OK - I played around with this and I have another workaround. If you require more failed httpchk health checks before considering the app instance down, you can continue to use httpchk. At least, it is working for me right now
Here is what I mean, in your backend config:
backend mybackend
option httpchk OPTIONS /
option forwardfor
option http-keep-alive
cookie serverid insert indirect nocache
server node1 127.0.0.1:8080 check cookie node1 inter 2000 rise 2 fall 5
server node2 127.0.0.1:8081 check cookie node2 inter 2000 rise 2 fall 5
server node3 127.0.0.1:8082 check cookie node3 inter 2000 rise 2 fall 5
The parameter “inter 2000 rise 2 fall 5” sets the check interval to every two seconds and the server has to fail 5 in a row to be considered down. If it passes 2 in a row it is considered up. The default for “fall” is 3. Just adding two more seems to eliminate the false positives. This means that your server would be down for 10 seconds before haproxy stops routing requests to it - seems very reasonable.
I have noticed this only effects my apps when they are under load. If I am just clicking around the app they never go down, but when I am inserting 30,000 rows into a database the health checks begin to fail. I think it is just latency so extending the amount of failures seems like a decent trade-off.

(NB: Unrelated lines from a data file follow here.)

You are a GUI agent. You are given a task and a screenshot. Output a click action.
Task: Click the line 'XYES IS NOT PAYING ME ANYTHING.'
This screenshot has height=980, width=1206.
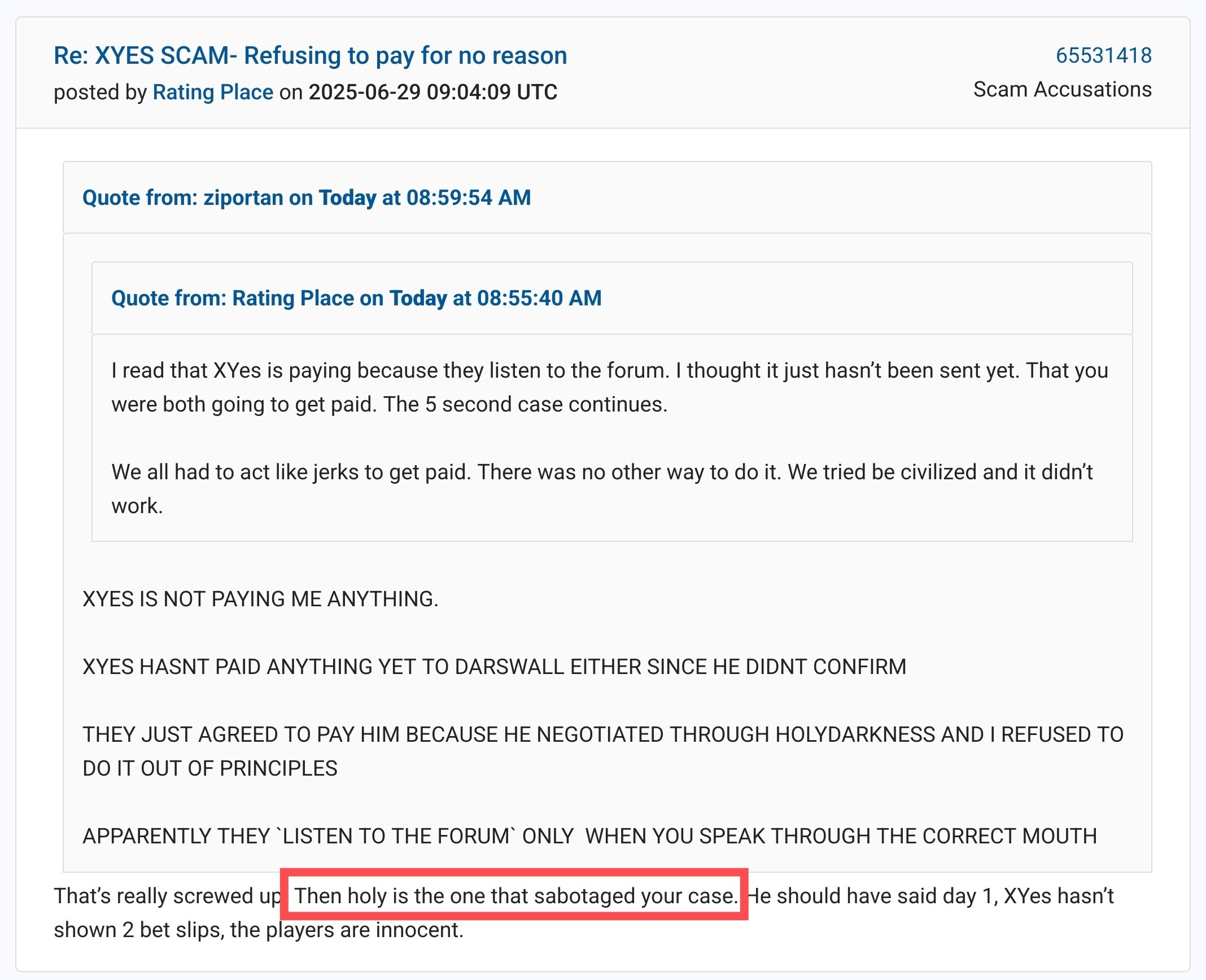260,599
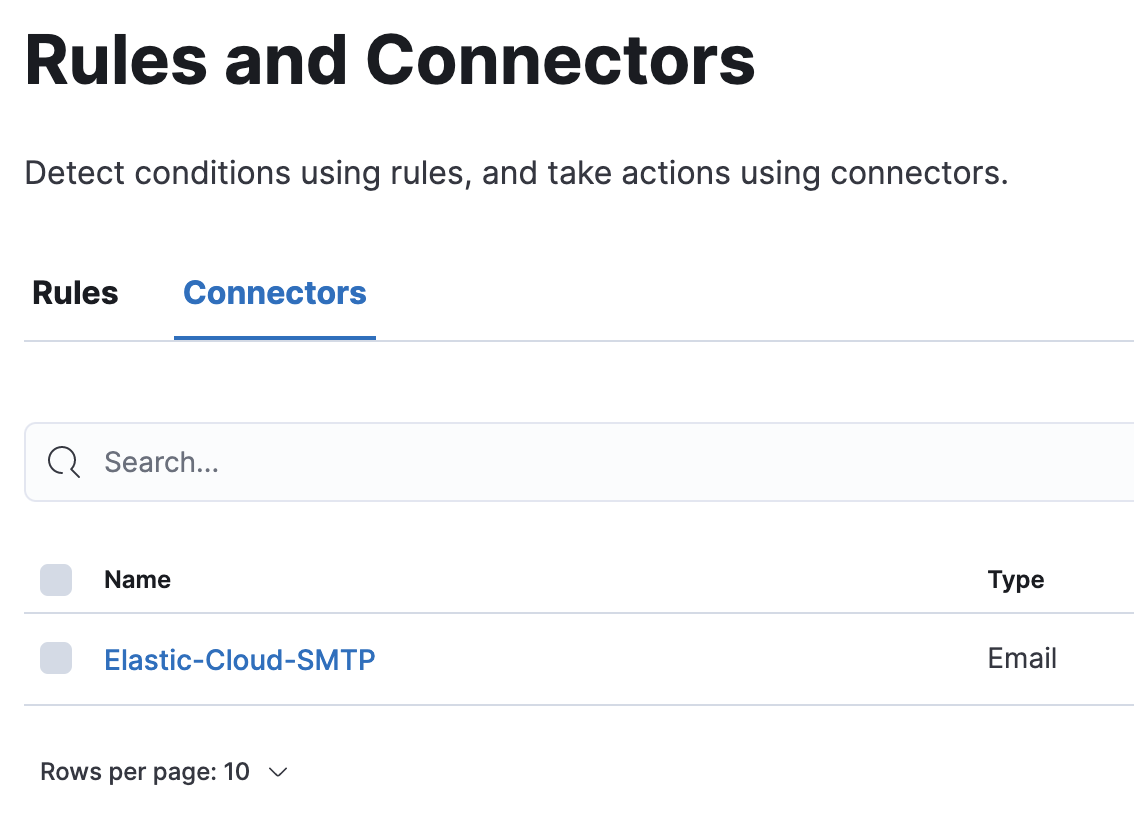
Task: Sort the table by Type column
Action: click(1016, 580)
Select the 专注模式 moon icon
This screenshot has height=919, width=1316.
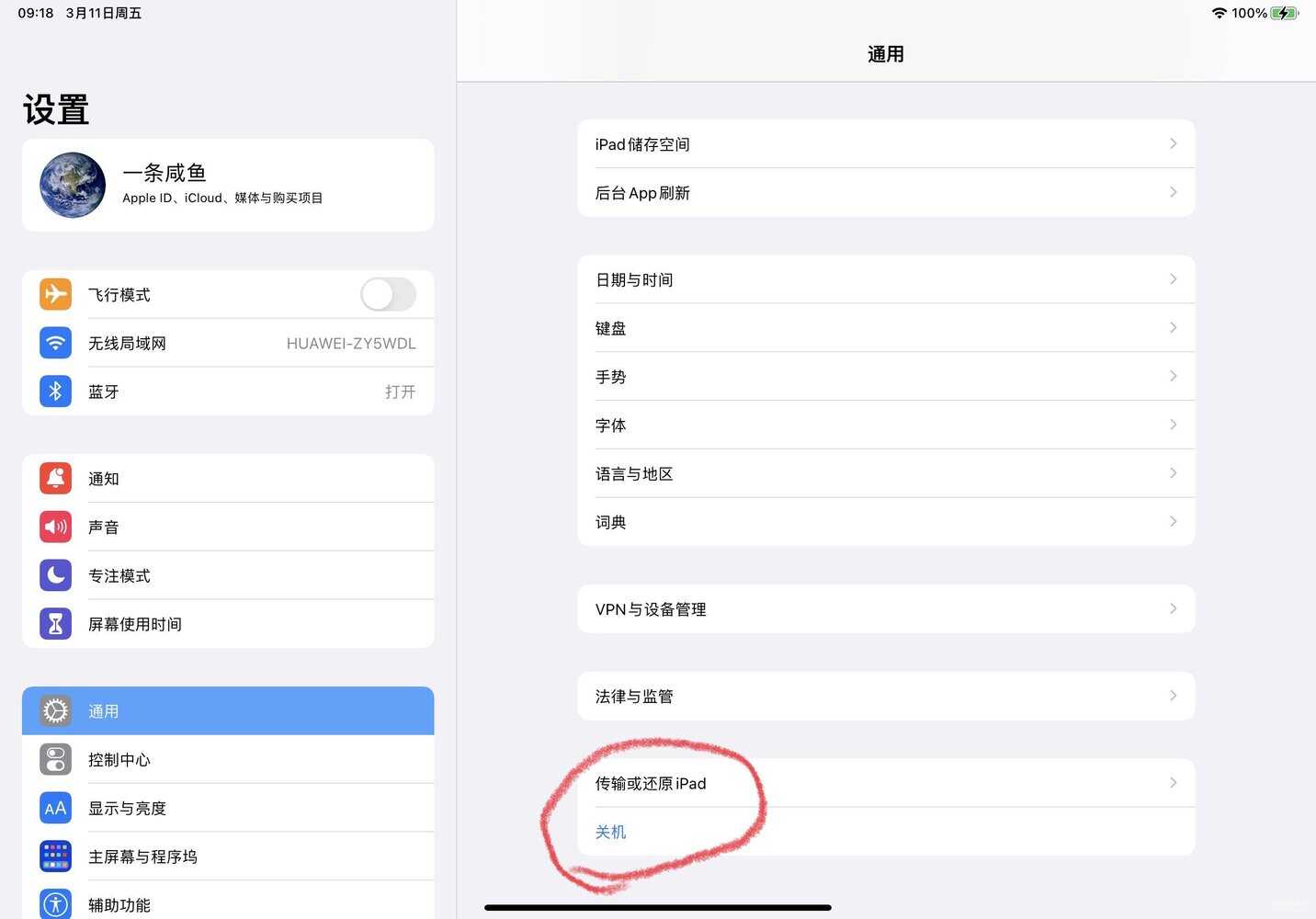pyautogui.click(x=55, y=575)

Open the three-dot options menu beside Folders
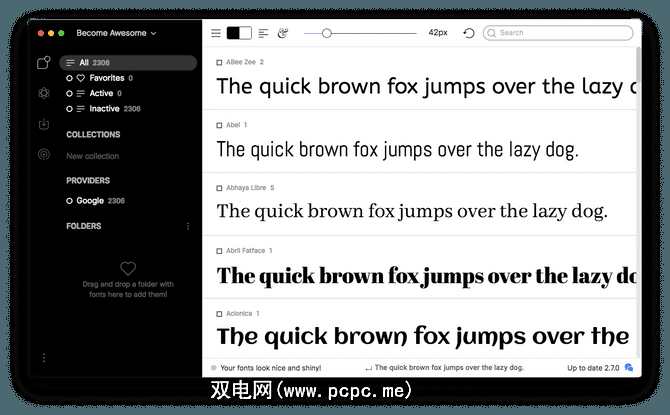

@Liz Sykes - let me know if you try this and what results you get.
timeout server 90s
timeout client 15s
timeout connect 15s
There is no benefit in a long connect or client value - the server value may need to be longer if your application runs very slowly, but 90s is pretty long already.
My app is doing nothing special intact there is no user input.
It takes data from a IPC Socket every 5 seconds and writes it to some labels and then pushes that out to the clients using the example from the Xojo Chat app.